The whole of the data is to be returned without a single change.

★ ★ ★

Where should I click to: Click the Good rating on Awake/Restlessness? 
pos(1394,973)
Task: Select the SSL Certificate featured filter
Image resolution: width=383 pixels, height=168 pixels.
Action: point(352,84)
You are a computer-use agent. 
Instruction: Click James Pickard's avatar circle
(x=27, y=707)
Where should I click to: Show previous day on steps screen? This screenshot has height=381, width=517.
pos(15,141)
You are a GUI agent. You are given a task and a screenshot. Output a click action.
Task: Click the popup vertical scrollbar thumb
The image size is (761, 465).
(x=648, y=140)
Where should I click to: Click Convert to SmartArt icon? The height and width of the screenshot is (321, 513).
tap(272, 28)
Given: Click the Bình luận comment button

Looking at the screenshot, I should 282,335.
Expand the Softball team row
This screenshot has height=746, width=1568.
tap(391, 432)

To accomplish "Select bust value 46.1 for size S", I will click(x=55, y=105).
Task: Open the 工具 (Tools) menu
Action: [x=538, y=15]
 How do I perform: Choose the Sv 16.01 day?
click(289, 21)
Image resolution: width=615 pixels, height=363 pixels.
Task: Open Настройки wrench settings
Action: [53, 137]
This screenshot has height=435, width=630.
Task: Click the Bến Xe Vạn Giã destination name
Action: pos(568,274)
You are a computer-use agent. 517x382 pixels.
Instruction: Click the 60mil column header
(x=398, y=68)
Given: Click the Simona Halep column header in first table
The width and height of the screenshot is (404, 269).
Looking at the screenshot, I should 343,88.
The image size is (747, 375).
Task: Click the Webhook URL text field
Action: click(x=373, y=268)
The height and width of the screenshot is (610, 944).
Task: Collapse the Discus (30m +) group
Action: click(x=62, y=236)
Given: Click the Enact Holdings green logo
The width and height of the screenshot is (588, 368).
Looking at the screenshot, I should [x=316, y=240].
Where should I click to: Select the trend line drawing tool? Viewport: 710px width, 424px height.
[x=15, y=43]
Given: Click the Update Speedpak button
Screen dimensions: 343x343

★ ★ ★

Answer to this exercise:
Where should I click to: Click the Good rating on Awake/Restlessness? 
pos(1394,973)
Task: Select the SSL Certificate featured filter
Image resolution: width=383 pixels, height=168 pixels.
Action: point(352,84)
You are a computer-use agent. 
Instruction: Click James Pickard's avatar circle
(x=27, y=707)
Where should I click to: Show previous day on steps screen? This screenshot has height=381, width=517.
pos(15,141)
You are a GUI agent. You are given a task and a screenshot. Output a click action.
Task: Click the popup vertical scrollbar thumb
The image size is (761, 465).
(x=648, y=140)
Where should I click to: Click Convert to SmartArt icon? The height and width of the screenshot is (321, 513).
tap(272, 28)
Given: Click the Bình luận comment button

Looking at the screenshot, I should 282,335.
Expand the Softball team row
This screenshot has height=746, width=1568.
tap(391, 432)

To accomplish "Select bust value 46.1 for size S", I will click(x=55, y=105).
Task: Open the 工具 (Tools) menu
Action: [x=538, y=15]
 How do I perform: Choose the Sv 16.01 day?
click(289, 21)
Image resolution: width=615 pixels, height=363 pixels.
Task: Open Настройки wrench settings
Action: [53, 137]
This screenshot has height=435, width=630.
Task: Click the Bến Xe Vạn Giã destination name
Action: pos(568,274)
You are a computer-use agent. 517x382 pixels.
Instruction: Click the 60mil column header
(x=398, y=68)
Given: Click the Simona Halep column header in first table
The width and height of the screenshot is (404, 269).
Looking at the screenshot, I should 343,88.
The image size is (747, 375).
Task: Click the Webhook URL text field
Action: click(x=373, y=268)
The height and width of the screenshot is (610, 944).
Task: Collapse the Discus (30m +) group
Action: click(x=62, y=236)
Given: Click the Enact Holdings green logo
The width and height of the screenshot is (588, 368).
Looking at the screenshot, I should [x=316, y=240].
Where should I click to: Select the trend line drawing tool? Viewport: 710px width, 424px height.
[x=15, y=43]
Given: Click the Update Speedpak button
Screen dimensions: 343x343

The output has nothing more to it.